Enfumer une ruche : la méthode africaine
Publié le 12 Mai 2015
L'enfumage des ruches est l'un des moyens utilisés traditionnellement en Afrique pour attirer les essaims et peupler les ruches naturellement. Le procédé est théoriquement simple : il suffit de brûler certaines essences végétales, connues pour attirer les abeilles, de telle sorte que l'intérieur de la ruche soit imprégné de leurs substances. En pratique, la chose est un peu moins évidente... Quels végétaux utiliser ? séchés ou frais ? En quelle quantité ? Comment les brûler ? En un mot, malgré mes nombreuses recherches, je n'ai trouvé que peu de renseigements sur cette pratique soit disant commune.
Comme mes ruches tardent toujours à être peuplées, et ce malgré ma première tentative d'enfumage à l'enfumoir (voir l'article), j'ai décidé des tester l'enfumage "au trou" sur mes ruches kenyanes. Il s'agit d'une technique dont m'avaient parlé Yves et Pascaline Rondelet, apiculteurs franco-burkinabés vivant entre Chalon-sur-Saône et Bobo Dioulasso. J'ai donc tenté de reproduire ce que j'avais retenu de leurs explications, en composant avec les végétaux que j'avais sous la main.
Comment enfumer une ruche kenyane ?
Creusez un trou dans le sol, faisant le tiers de la longueur de la ruche kenyane. Préparez-y un feu avec :
- de la paille,
- de la bouse de vache séchée,
- des feuilles fraîches de néré (Parkia biglobosa) ou de karité (Vitellaria paradoxa)
- des zestes de citron.
Retournez la ruche sur le trou (attention, il doit y avoir de la fumée mais pas de flamme !)

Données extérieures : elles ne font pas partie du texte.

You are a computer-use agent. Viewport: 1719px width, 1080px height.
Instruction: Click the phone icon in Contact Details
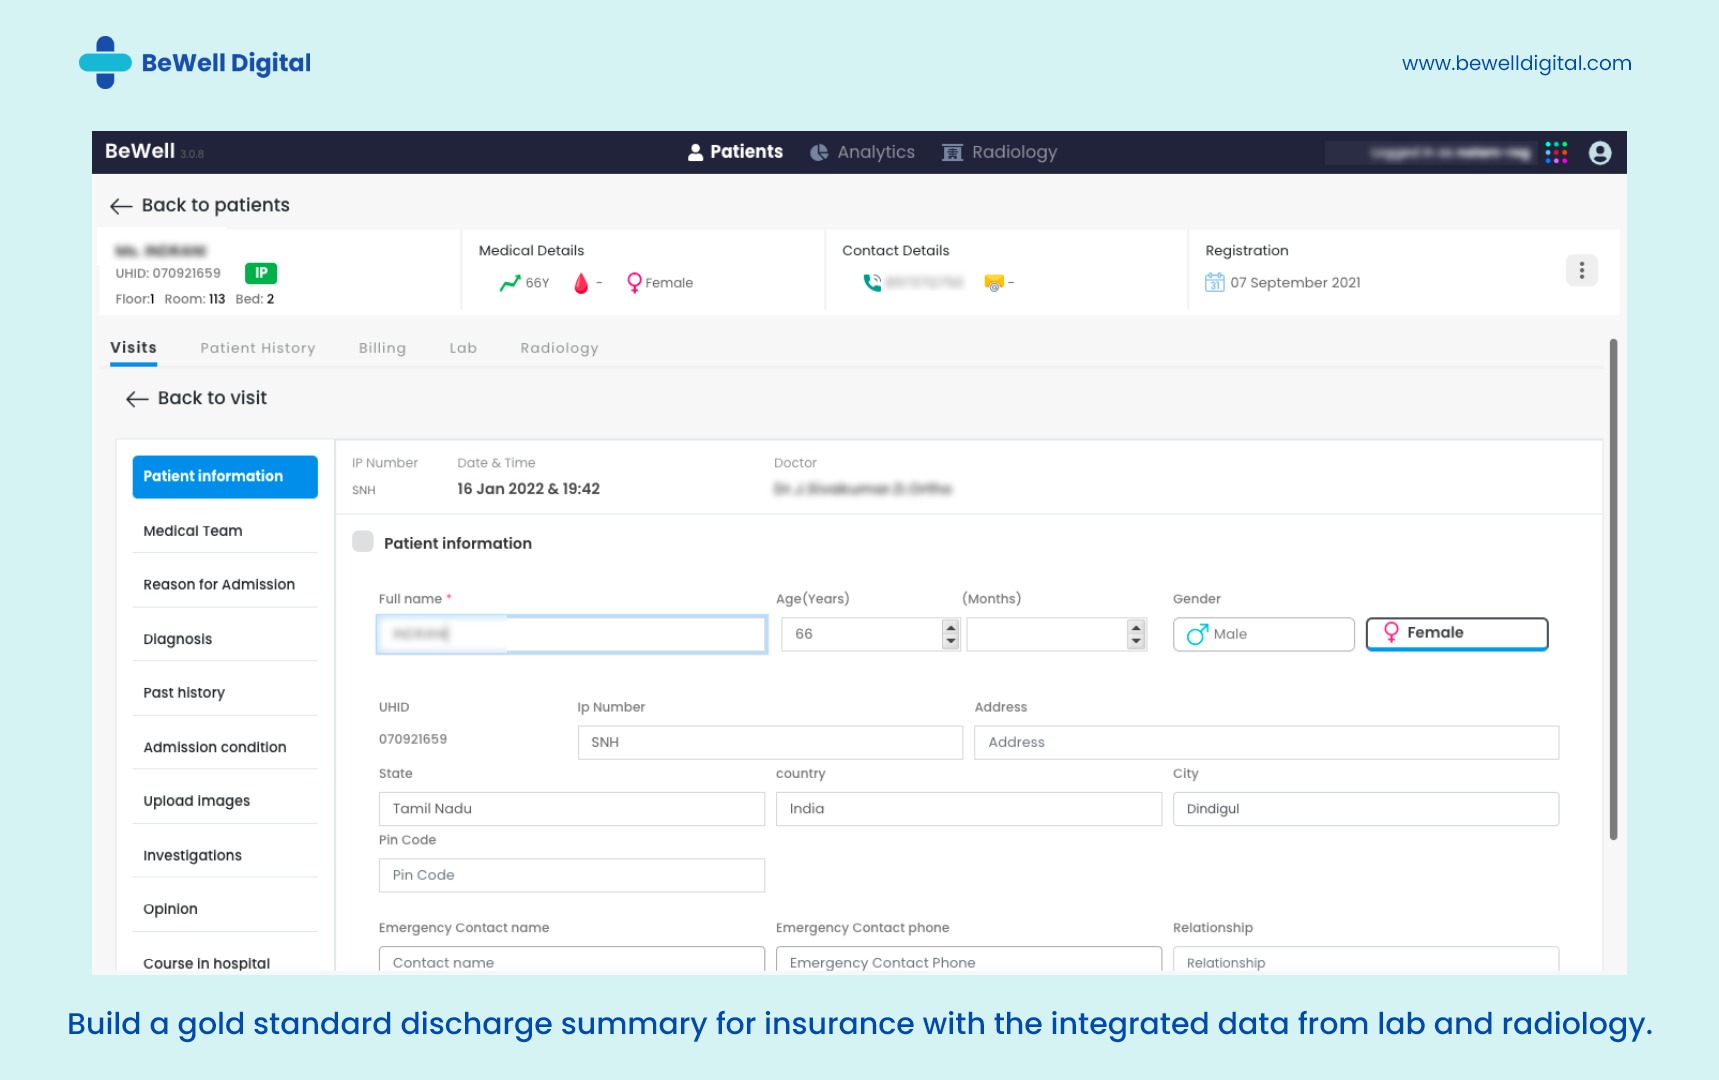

ETAPE 1 : Creusez un trou dans le sol, idéalement de la taille de la ruche. La kenyane étant très longue, nous avons fait un trou plus petit (1/3 de la ruche) car nous n'aurions pas eu assez de matière à brûler. Mettez au fond un peu de paille et de bouse de vache.
ETAPE 2 : Regrouper les essences végétales choisies pour attirer les abeilles. Ici, nous avons choisi des fruits de Piliostigma séchés, des zestes de citron frais et des fleurs de Cassia sieberiana fraîchement cueillies.
ETAPE 3 : Préparer le feu avec un peu de paille et de la bouse de vache séchée. Nous avons également ajouté des fruits du Piliostigma comme combustible afin que le feu prenne bien.
ETAPE 4 : Ajouter les autres végétaux en "grande quantité" (au pif, on a rempli le trou) sur le feu, afin que ce dernier ne brûle plus mais fume.
ETAPE 5 : Placer la ruche sur le trou, bouchez les trous et recouvrez les bords de terre afin de retenir la fumée au maximum
ETAPE 6 : Attendre aussi longtemps que possible... je n'ai aucune idée de la durée nécessaire, nous avons simplement attendu jusqu'à ce que la fumée et notre patience s'affaiblissent...
ETAPE 7 : Soulevez la ruche (attention c'est chaud !). Avec notre composition florale, le bois était devenu suitant, mais non brûlé.
ETAPE 8 : Passez un coup de balayette sur les bords pour retirer la terre, et hop, la ruche est prête !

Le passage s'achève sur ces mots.